Damals kam es in Südafrika zu einem Eklat, weil in einem Resolutionsentwurf Zionismus als Rassismus bezeichnet wurde. Europäische Staaten, Israel und die USA befürchten, dass arabische Staaten die Genfer Konferenz in eine Anklage-Veranstaltung gegen Israel umfunktionieren wollen.
Einen statt Teilen
Dabei sollte man angesichts von nach wie vor weit verbreitetem Fremdenhass und rassistischer Diskriminierung meinen, der Kampf gegen Rassismus sollte die Staatengemeinschaft näher zusammenführen, statt Streit hervorzurufen.
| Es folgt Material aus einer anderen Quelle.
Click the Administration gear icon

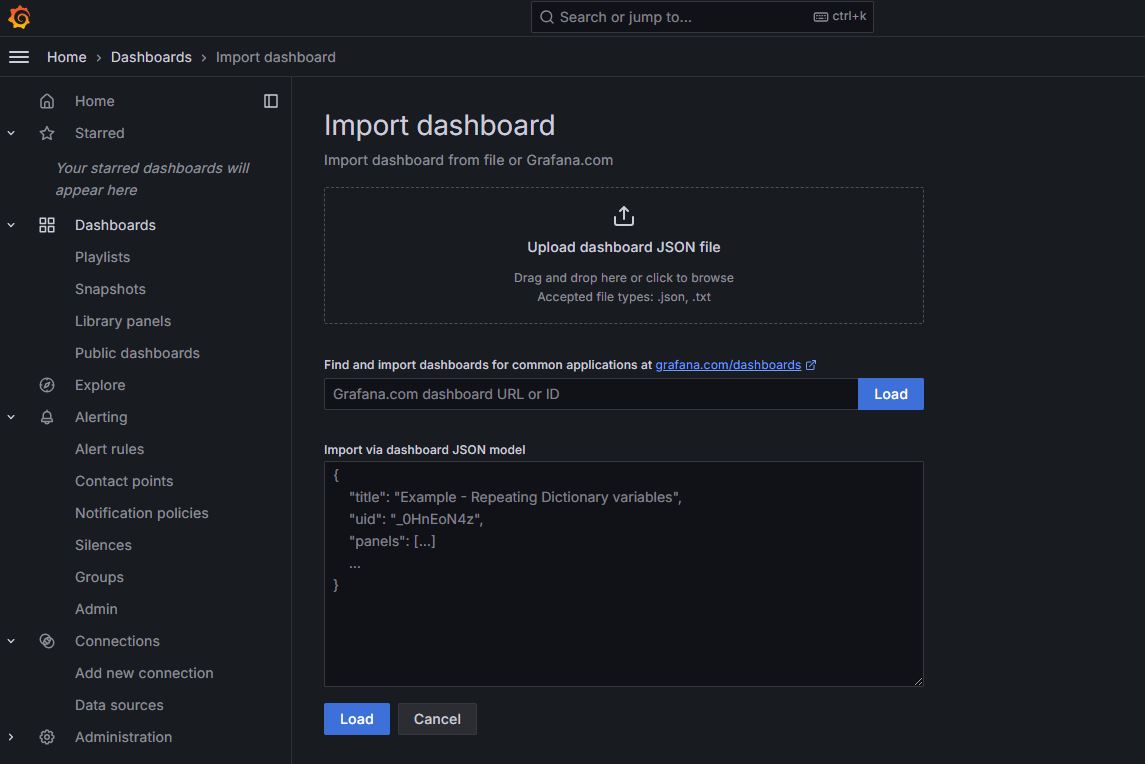[47, 737]
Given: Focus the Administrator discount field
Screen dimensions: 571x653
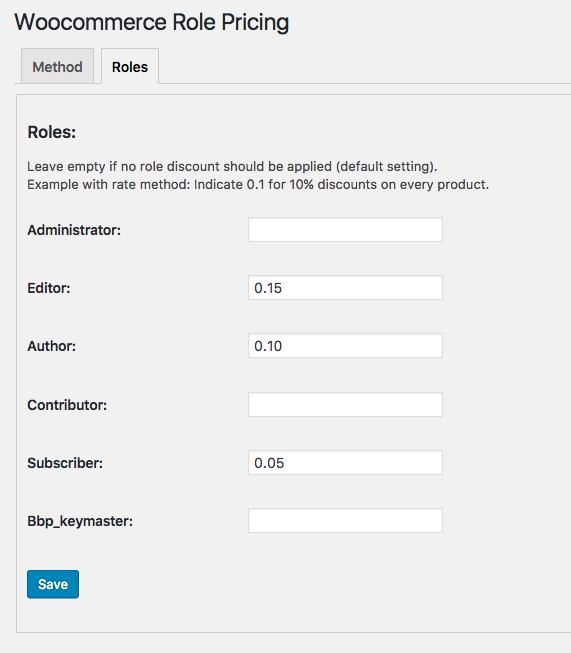Looking at the screenshot, I should point(345,229).

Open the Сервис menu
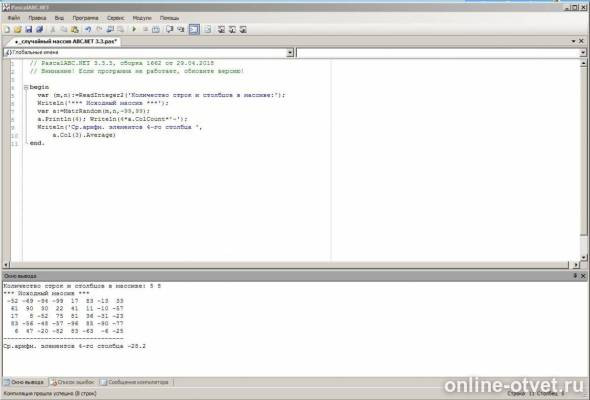115,18
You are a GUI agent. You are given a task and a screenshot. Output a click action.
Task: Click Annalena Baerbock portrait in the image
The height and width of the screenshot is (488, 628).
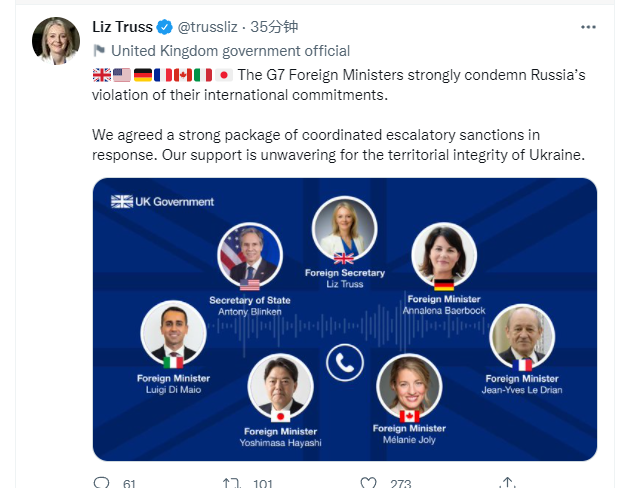pos(444,255)

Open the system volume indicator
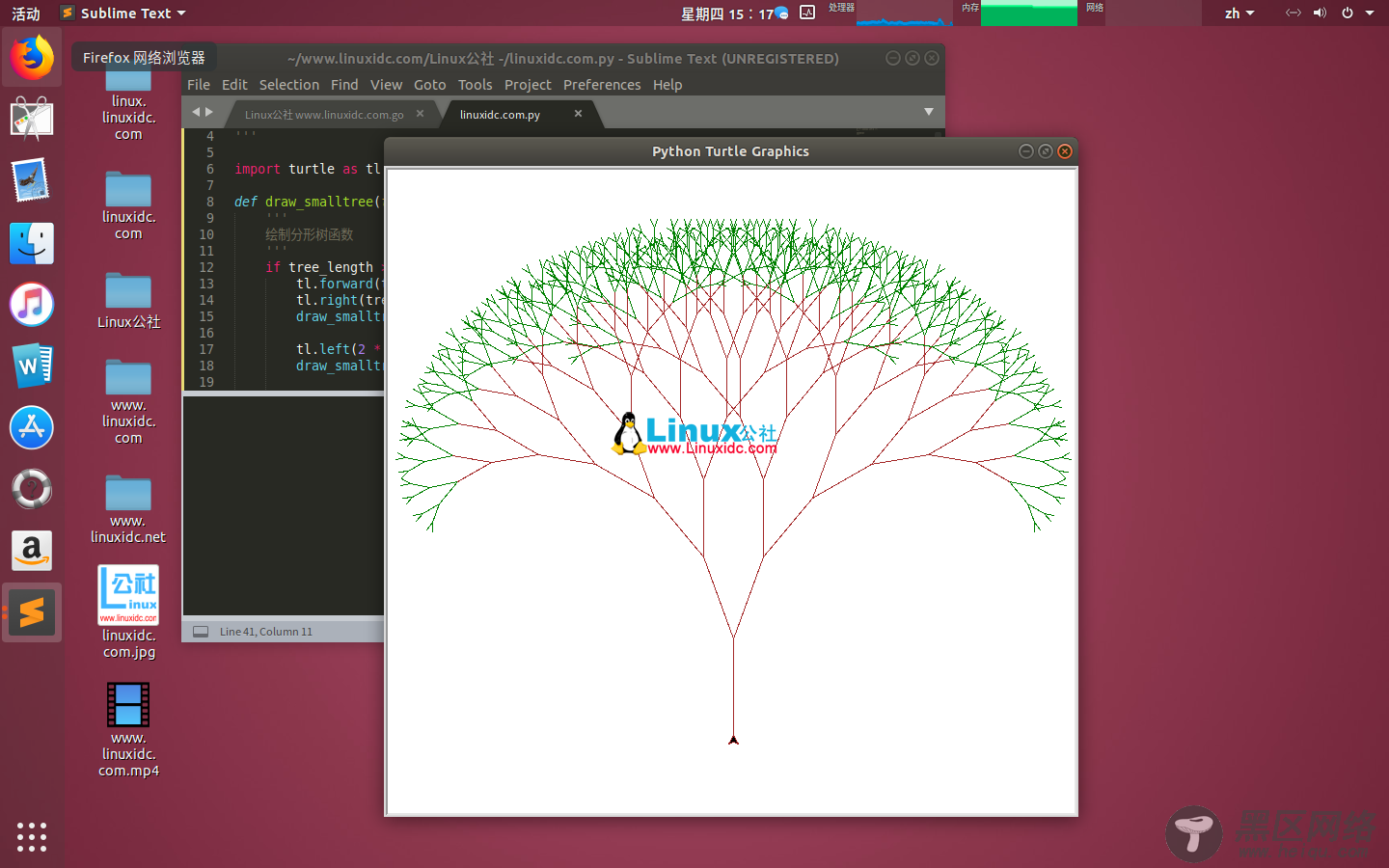click(1320, 13)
«Das Erbe des Kolonialismus löst in den ehemals unterworfenen Ländern nach wie vor noch Frustration und Wut aus», nennt Menschenrechts-Spezialist Yves Lador einen der Gründe.
Erbe des Kolonialismus
Dies war in Durban der Fall, nachdem die Konferenz Wiedergutmachungszahlungen europäischer Länder an ehemalige Kolonien ablehnte. Dazu kommt laut Lador der Ärger darüber, dass Afrika in den internationalen Organisationen immer noch stark untervertreten ist.
Lador sieht auch die Kritik an Israel vor diesem Hintergrund. «Der Konflikt zwischen Israel und den Palästinensern wird in den ehemals kolonialisierten Ländern als Fortsetzung des westlichen Kolonialismus angesehen.»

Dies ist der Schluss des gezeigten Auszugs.